Many sensible investors like index Exchange-Traded Funds (ETFs) because of the low fees charged. However, just because an investment is ETF-based doesn’t automatically mean that it is low cost.
The Wealthy Boomer posted about some new AIM Trimark ETF-based funds (the web page with this article has disappeared since the time of writing) that underscore this point. These new funds have MERs of around 2% (the management and advisory fees are 1.8%, but I wasn’t able to find out the cost of the other expenses included in MER).
The marketing for these new ETFs include “GlidePath”, “PowerShares”, “Retirement Payout Portfolios”, and other impressive-sounding phrases.
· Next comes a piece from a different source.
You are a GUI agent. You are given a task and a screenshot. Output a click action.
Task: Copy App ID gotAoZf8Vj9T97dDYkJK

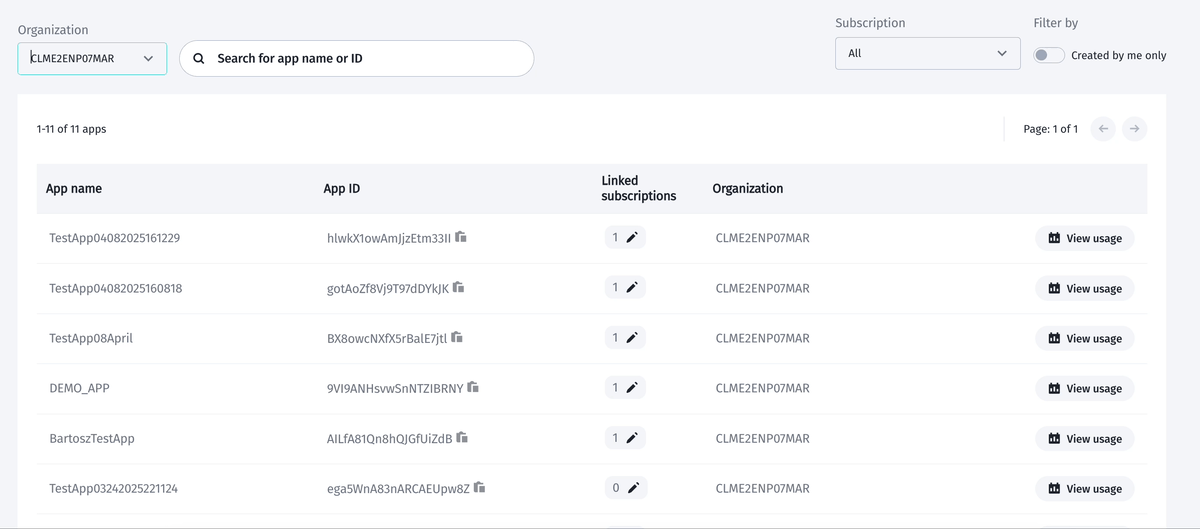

But, do you really want to pay $5000 per year in fees when your portfolio gets to $250,000?
Any time a financial product becomes popular, you can count on fund companies to jump on the bandwagon. You can have products with any name you like as long as the fees are high. Just because a financial product’s description talks about indexes or ETFs doesn’t necessarily mean that its fees are low.
In my view, “low MER” means under 0.25%, and anything over 0.5% is a “high MER”. I realize that this puts almost all products into the high MER category, but that’s just the way it is. There may be good reasons for choosing to pay high MERs in some cases, but this doesn’t change the fact that the fees are high.